= SELECTED EXCERPT =
^^^^^^^^^^^^^^^^

It is also worth noting that a rough comparison with just the "big three" cloud providers (AWS, Google Cloud Platform, and Microsoft Azure) is incomplete. There are dozens of low-cost cloud companies also competing for market share by offering cheaper, basic server services. In our view, they are the true main competitors for cost-sensitive consumers in the near term. That said, recent innovations, such as Filecoin's data computation and Arweave's ao computing environment, may play a role in some upcoming innovative projects that typically use less sensitive datasets or are cost-sensitive (potentially smaller) companies that have not yet locked in a vendor.

Therefore, while there is certainly room for new Crypto products in the data space, we believe that short-term breakthroughs will occur in cases where they can generate unique value propositions. In our view, decentralized products will take longer to make substantial progress in areas where they directly compete with traditional and open-source competitors.

Training and Inference Models

The decentralized computing (DeComp) space in Crypto also aims to serve as an alternative to centralized cloud computing, partly due to the current GPU supply crunch. One proposed solution to this shortage, as adopted by protocols like Akash and Render, is to reintegrate idle computing resources into a centralized network, thereby reducing costs for centralized cloud providers. Preliminary indicators suggest that such projects seem to be gaining traction in terms of user and supplier adoption. For instance, Akash's active leases (i.e., number of users) have tripled since the beginning of this year (see Figure 3), primarily due to increased usage of its storage and computing resources.

However, since peaking in December 2023, the fees paid to the network have actually declined as the supply of available GPUs has outstripped the growth in demand for these resources. That said, as more providers join the network, the number of leased GPUs (which seems to be the largest revenue driver proportionally) has decreased (see Figure 4). For a network where computing pricing can fluctuate based on supply and demand, if supply-side growth exceeds demand-side growth, we are unclear where sustained, usage-driven native token demand will ultimately come from. We believe that this token model may need to be re-evaluated in the future to optimize for market changes, although the long-term implications of such changes are currently unclear.

^^^^^^^^^^^^^^^^

= WORK TO BE COMPLETED =
Edit the text on crypto and cloud computing by rewriting everything from "Therefore, while there" down to "and open-source competitors." with "value propositions" replaced by "selling points". The records come from a different source than the text.

^^^^^^^^^^^^^^^^

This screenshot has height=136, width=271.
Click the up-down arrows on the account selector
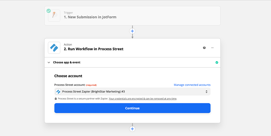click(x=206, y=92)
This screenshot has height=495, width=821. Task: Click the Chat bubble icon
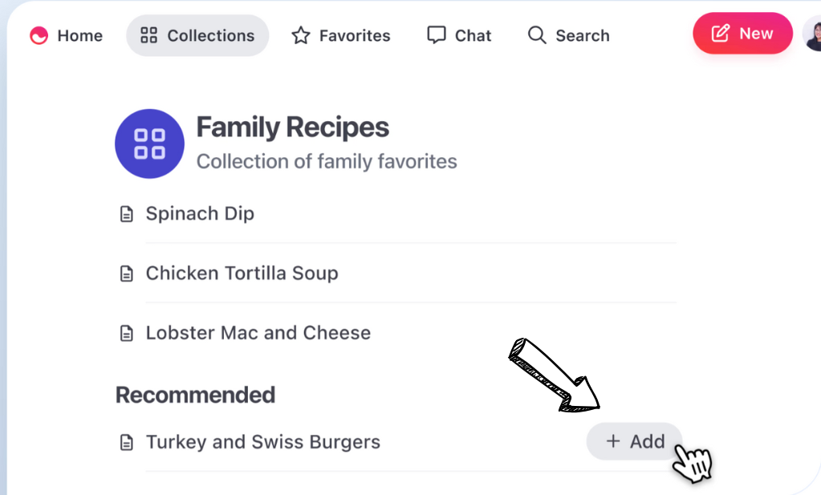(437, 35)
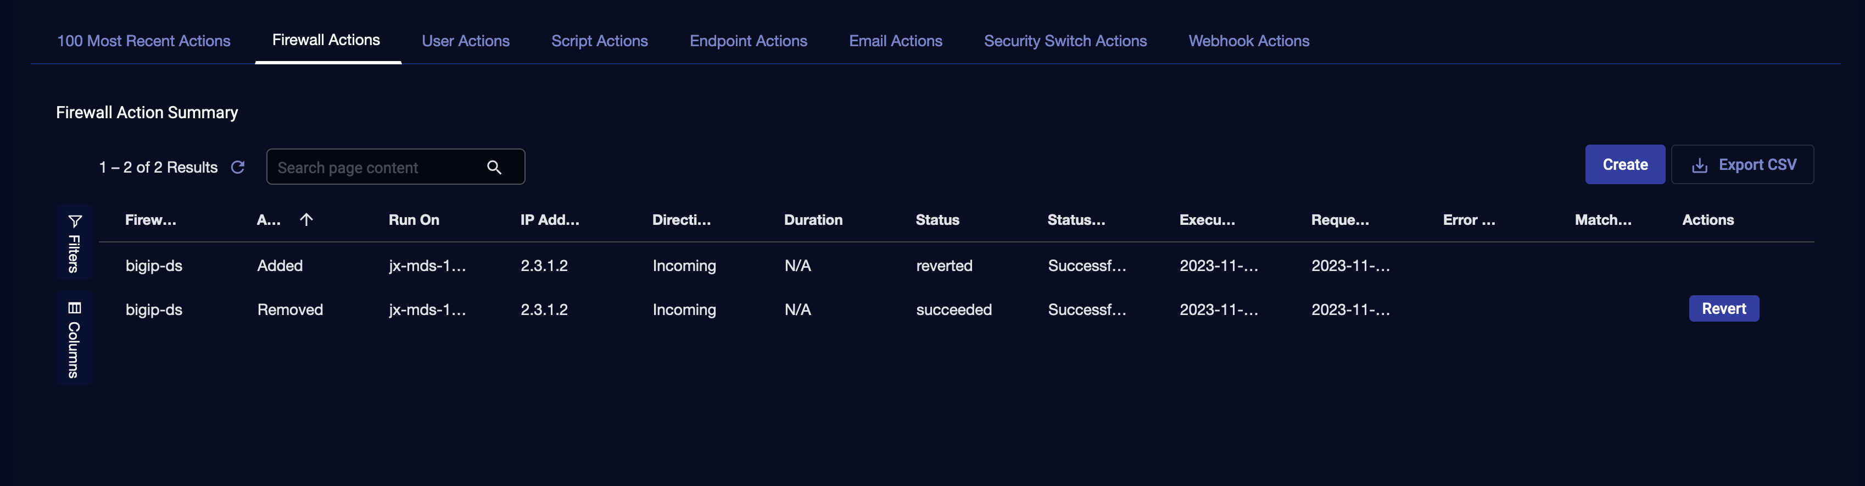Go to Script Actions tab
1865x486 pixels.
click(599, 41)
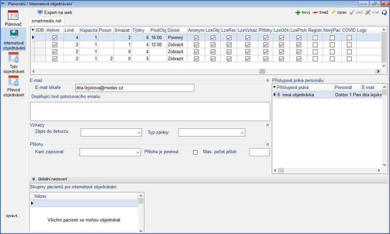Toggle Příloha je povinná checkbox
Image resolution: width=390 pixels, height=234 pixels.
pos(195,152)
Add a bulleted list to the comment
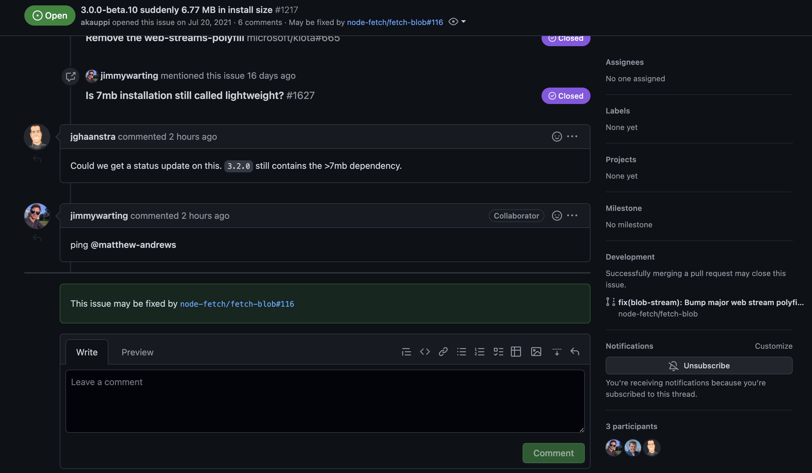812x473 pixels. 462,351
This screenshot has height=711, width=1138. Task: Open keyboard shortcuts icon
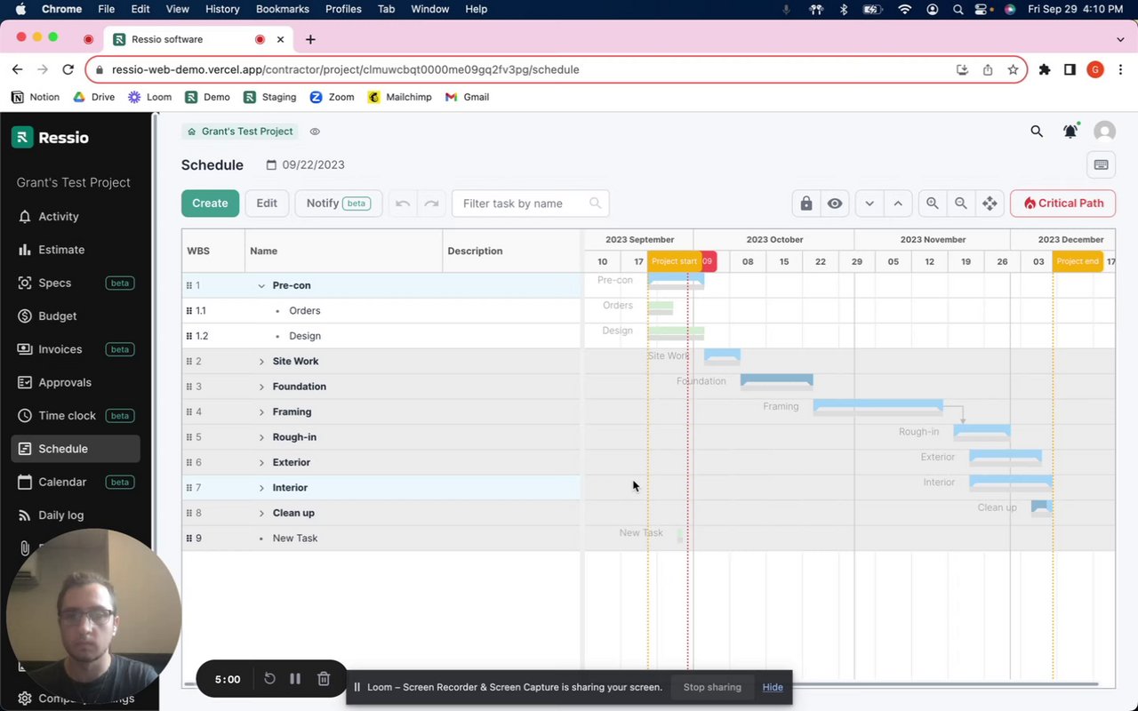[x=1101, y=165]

^^^^^^^^^^^^^^^^

= ANSWER SPACE =
Therefore, while there is certainly room for new Crypto products in the data space, we believe that short-term breakthroughs will occur in cases where they can generate unique selling points. In our view, decentralized products will take longer to make substantial progress in areas where they directly compete with traditional and open-source competitors.